Instructive use-case problems for clinical trial imagers

Return to Main Page :::curator: carljaffe@alum.mit.edu

You are approached by a company that is developing a new molecular drug targeting tumor vascular growth for stage II-III lung cancer. They plan a large phase III trial for FDA registration and want you to advise them on developing a protocol for an imaging endpoint. Note that unlike in strictly scientific research, imaging serves a different purpose in FDA registration trials since here imaging, even though an end-point must be subordinate to the therapy test design in order to achieve rapid accrual and must also acknowledge the diverse capabilities of the multiple institutions involved.

• Would you recommend they use PFS or ORR http://ctwiki.rsna.org/index.php?title=Main_Page#Abbreviations_and_Definitions?

• Are there obvious precedents by FDA regarding trials that address specific diseases, or whether the therapeutic indication is intended for first line vs. second or third line use?

• Would you use RECIST or WHO measurement criteria?

• What should be the imaging intervals for most efficiency and least cost and what decision point should be used to define discontinuance of imaging?

• What primary imaging method would you recommend – CT, MR, PET?

• Would you make use of, or allow, other non-primary endpoint imaging to be included and if so what would you do with the data (e.g. a bone scan etc)?

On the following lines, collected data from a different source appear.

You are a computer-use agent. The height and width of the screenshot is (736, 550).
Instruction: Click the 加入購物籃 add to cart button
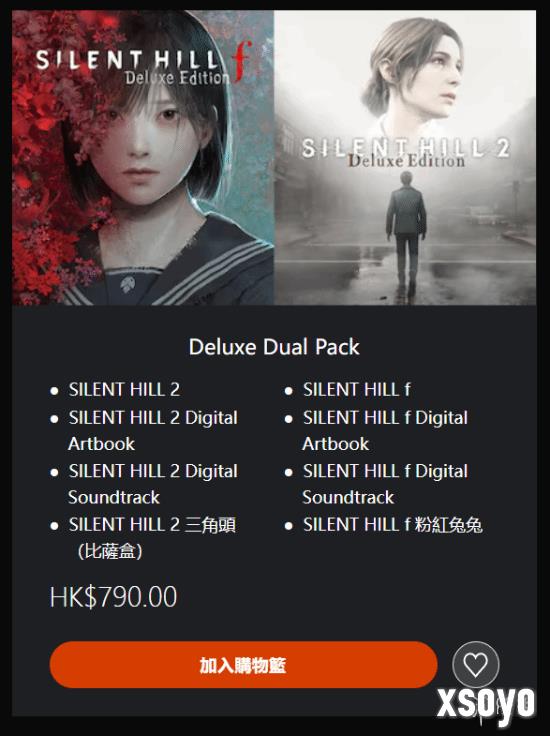[x=243, y=665]
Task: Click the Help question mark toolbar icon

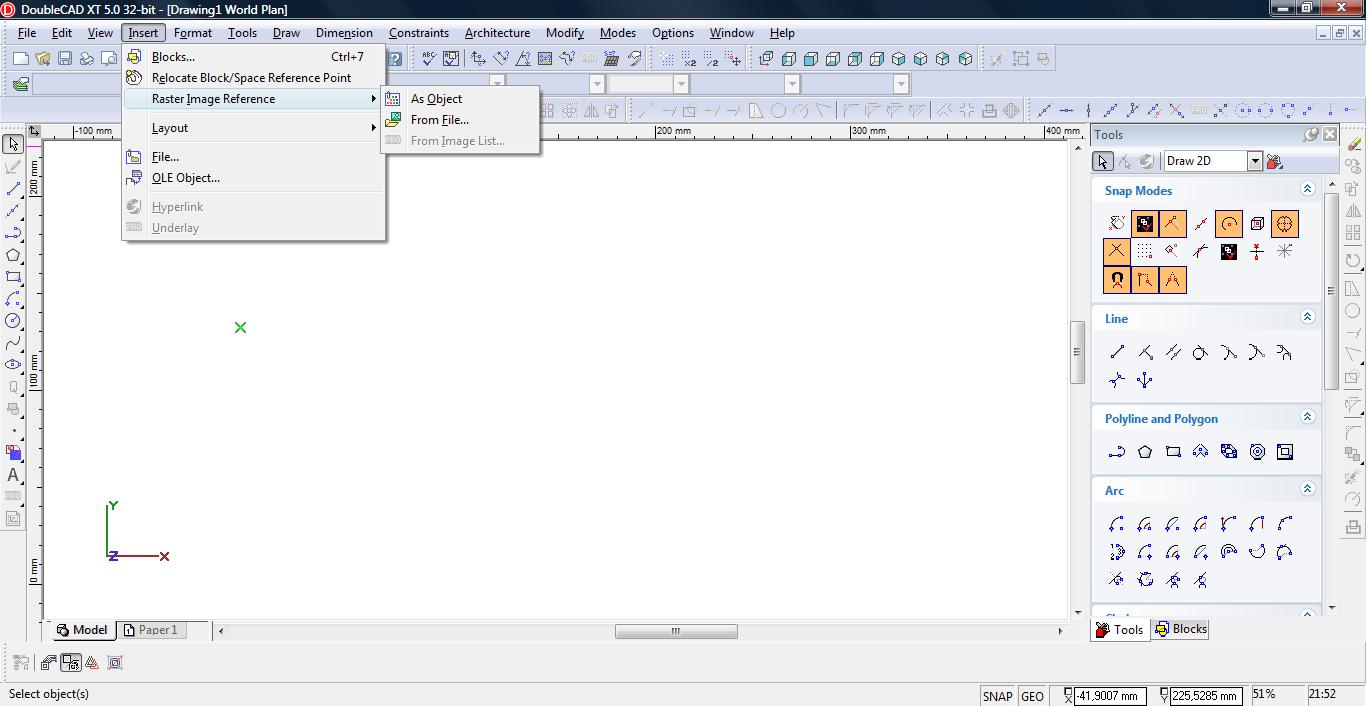Action: coord(395,59)
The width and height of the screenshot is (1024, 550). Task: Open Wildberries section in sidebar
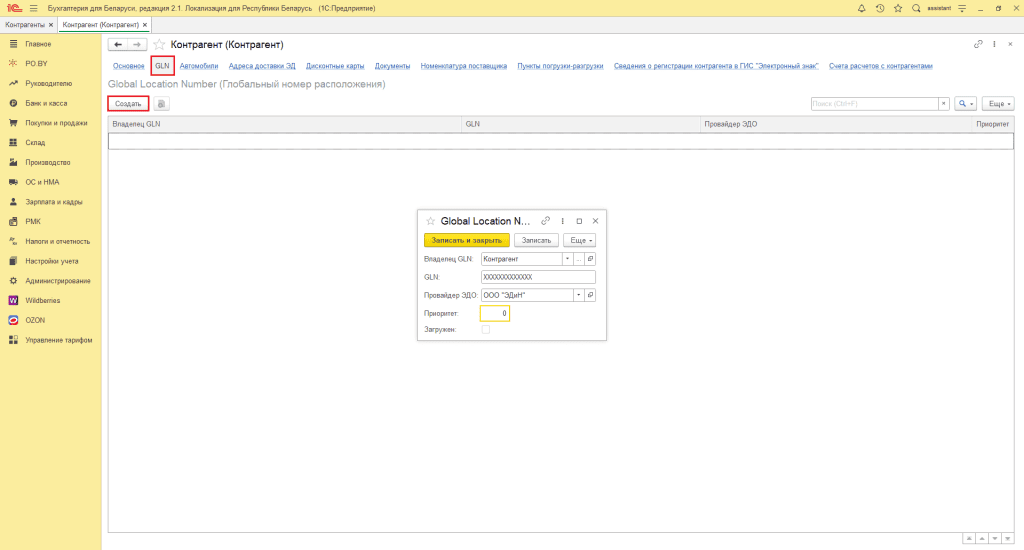click(43, 300)
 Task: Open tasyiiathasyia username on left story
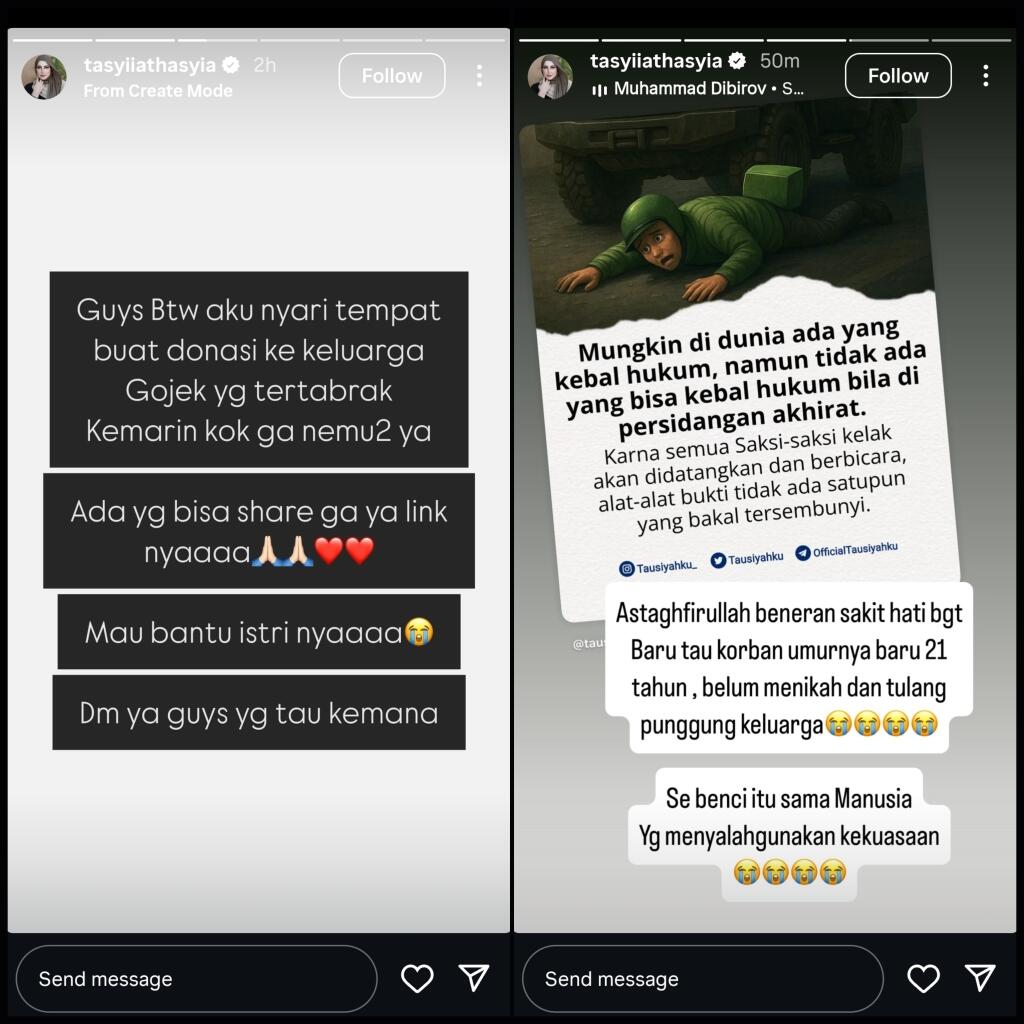[x=150, y=65]
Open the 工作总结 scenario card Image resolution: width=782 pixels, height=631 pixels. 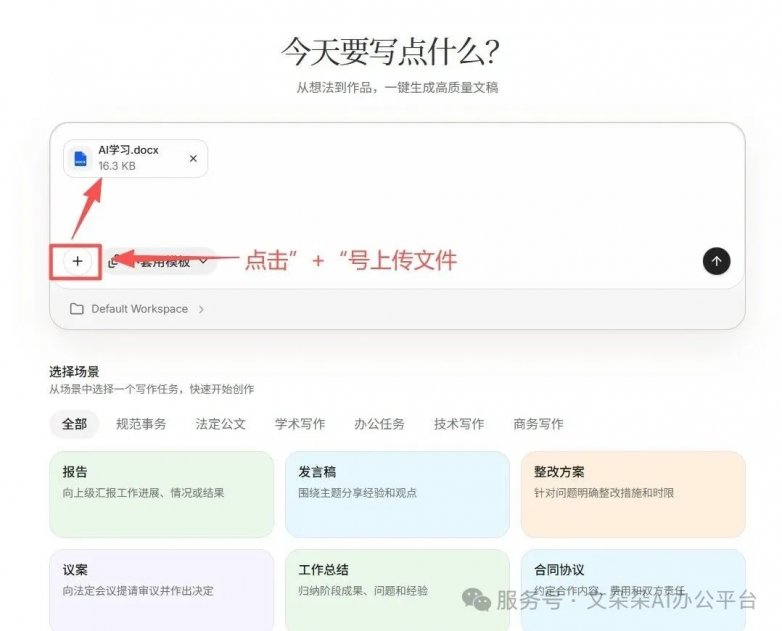(x=397, y=590)
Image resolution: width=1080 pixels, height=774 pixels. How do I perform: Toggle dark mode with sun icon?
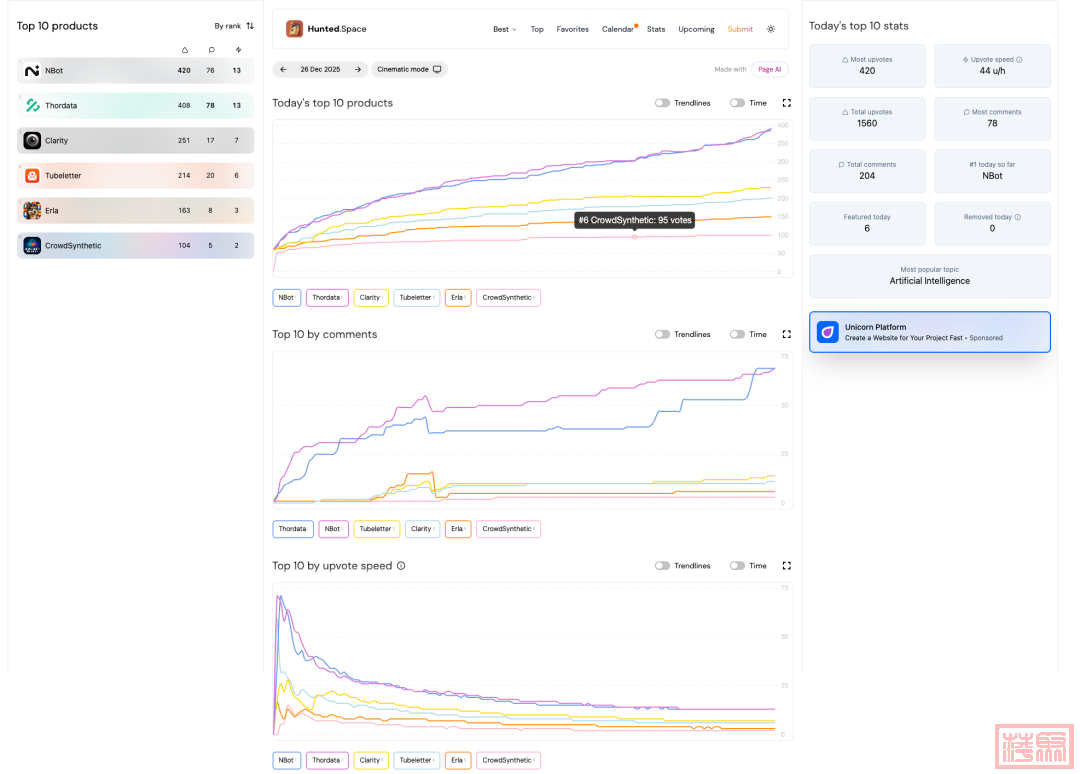tap(771, 29)
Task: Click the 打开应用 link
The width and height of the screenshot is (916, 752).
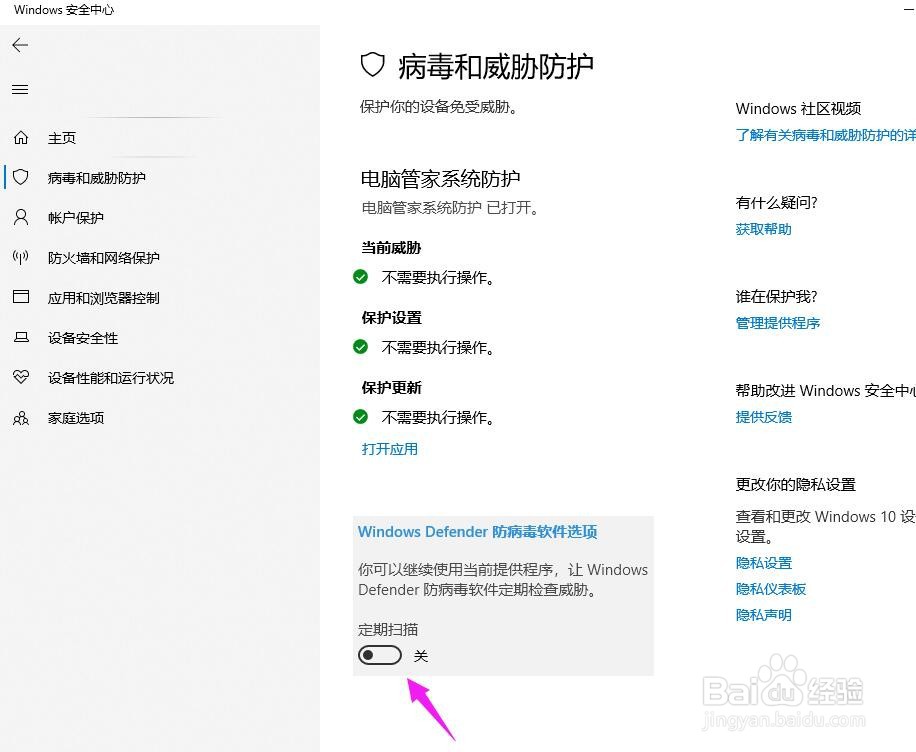Action: (x=388, y=449)
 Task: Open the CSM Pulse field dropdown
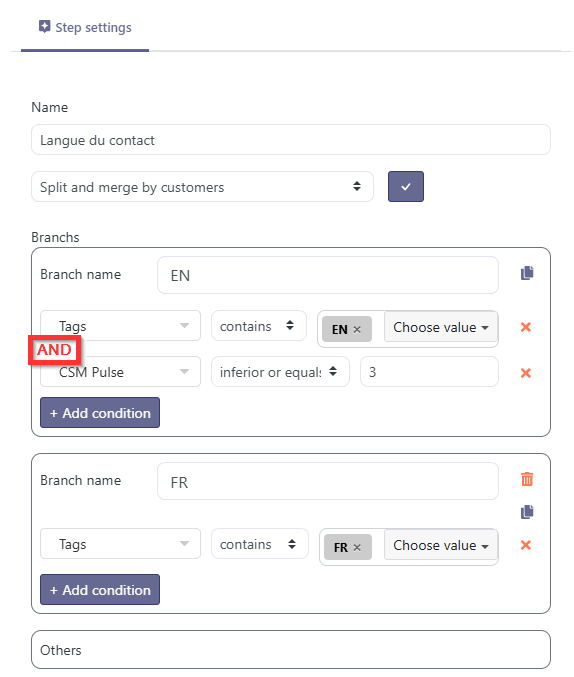coord(120,372)
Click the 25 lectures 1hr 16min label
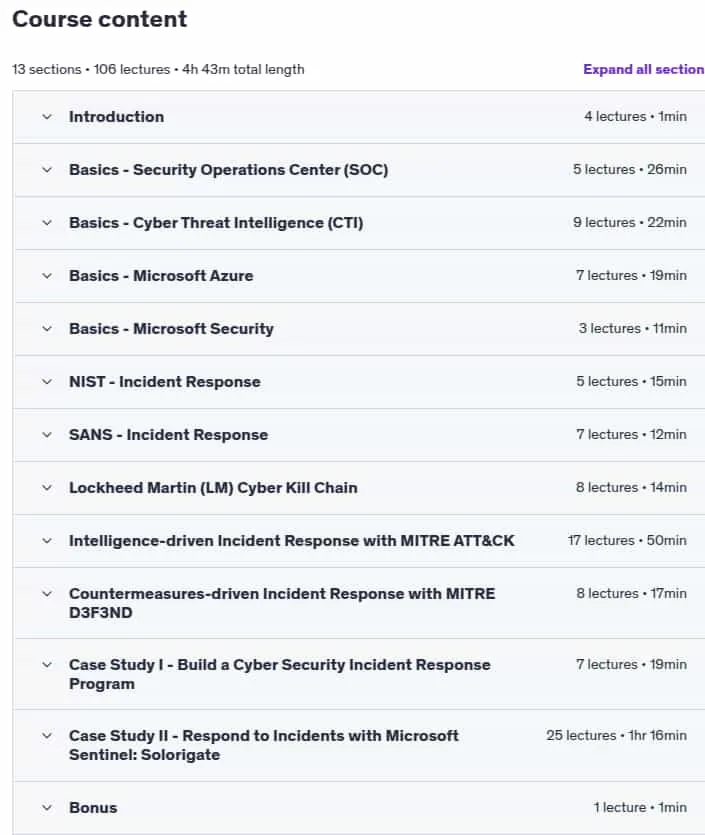This screenshot has width=705, height=835. tap(616, 735)
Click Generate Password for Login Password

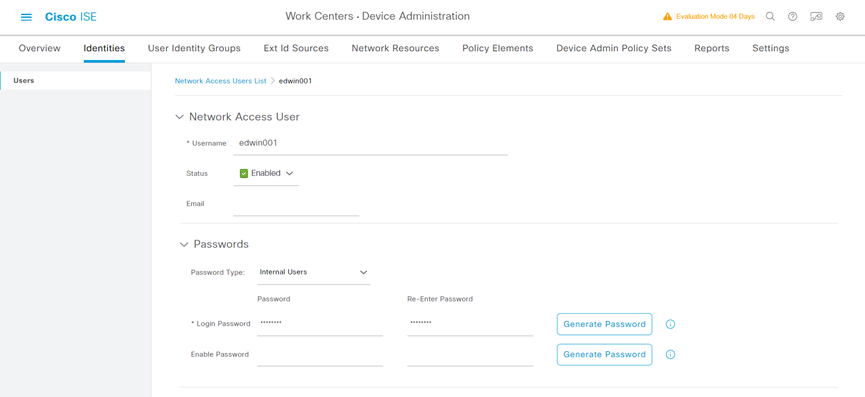[604, 324]
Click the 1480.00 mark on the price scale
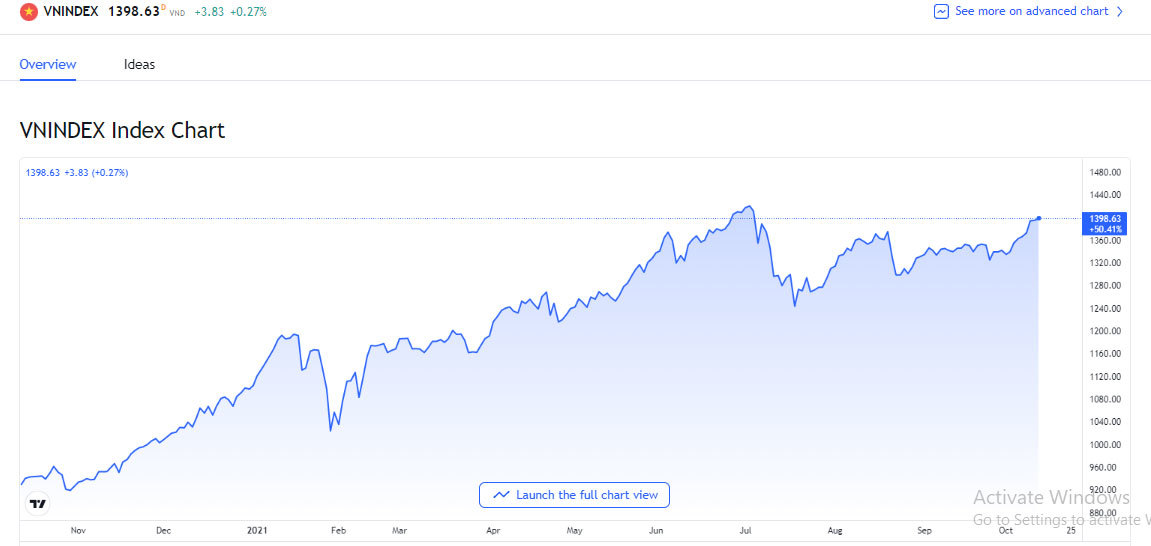 [1106, 172]
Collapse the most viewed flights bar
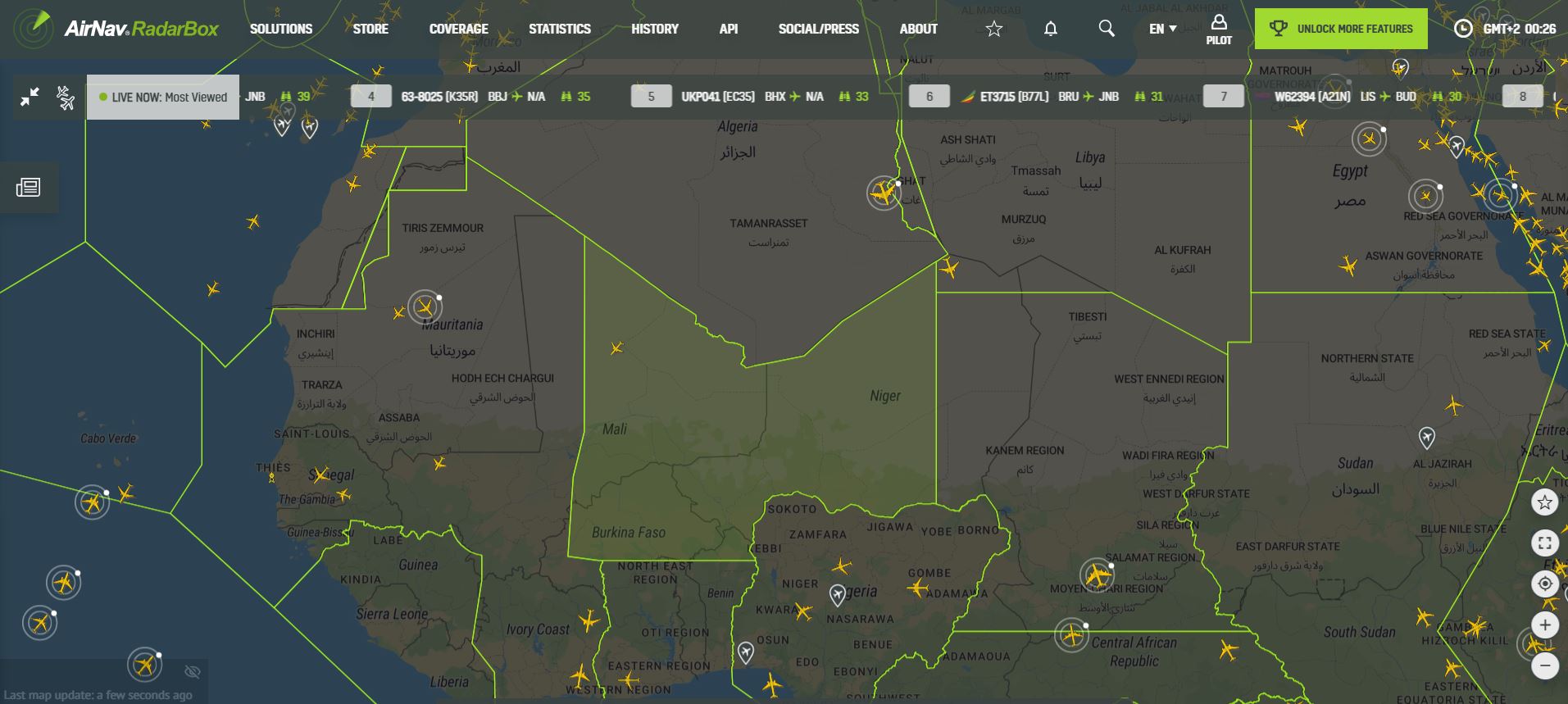Viewport: 1568px width, 704px height. (30, 97)
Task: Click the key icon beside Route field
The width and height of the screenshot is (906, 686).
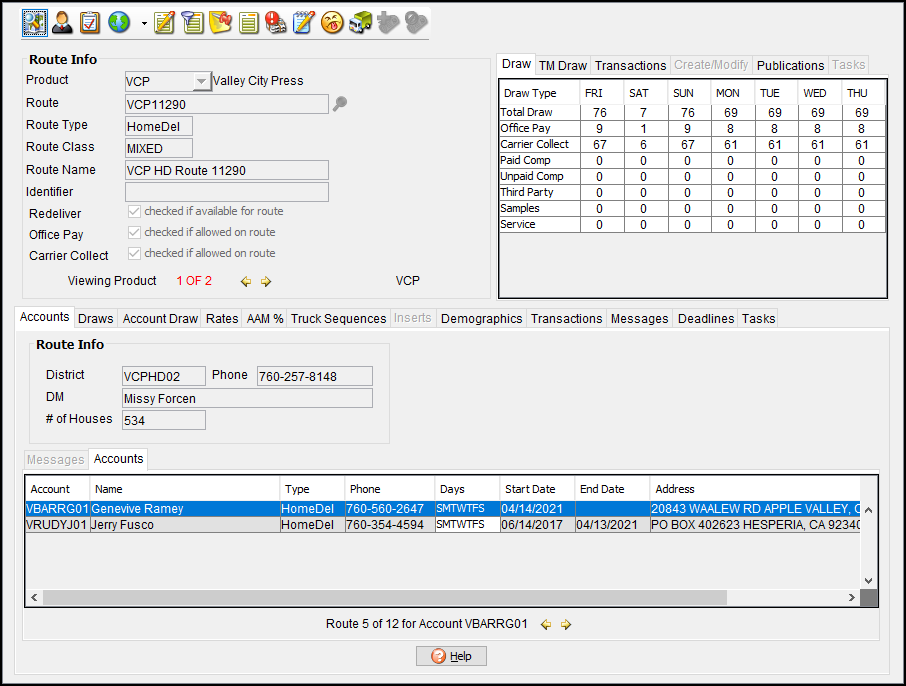Action: (x=340, y=103)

• If you choose MR or CT would you require one or the other to be used exclusively or would you allow site convenience/preference to occur?

• If the latter, what body parts would you scan – thorax only, thorax to liver, thorax to pelvis?

• Would you scan the brain and/or bone at baseline, and if you did would you require it each time?

• How would you specify slice thickness and slice adjacency? Would it be a range/upper bound or would it be a specific thickness for all sites?

• Would CT kVp/mAs or MR pulse sequence have to be tightly specified or could it be defined liberally given that this is a large multi-site trial?

• Would you require contrast; and if so would you insist on acquisition of both non-contrast and contrast at each study time?

• How would you change these parameters if the cancer were pancreas or colon rather than lung?

• Would it be necessary to particularly specify consistency of scan direction such as caudal - to-cephalad or vice-versa (to minimize contrast dynamic variability)?

• If contrast were to be specified, would it be sufficient to define contrast amount and scan delay start time or should machine detected parameters such as contrast arrival time be specified? Or is that important only in the context of protocols that expect to use a contrast dynamic study as endpoint?

• Would you require central reads, and if so why? Should the readers be blinded as to which target lesions the other reader has chosen for measurement?

• Would it make any difference if the treatment arm couldn’t be blinded?

• Would it make any difference if the drug was a cytotoxic as opposed to a targeted drug?

• How do the FDA presentations on ‘image charters’ affect your image protocol planning

• Given that imaging is a primary endpoint does it matter what the statistical powering target is (e.g. an 80% or 90% difference to avoid a type I error)

• What role could/should FDA or NCI play to help you develop such a protocol?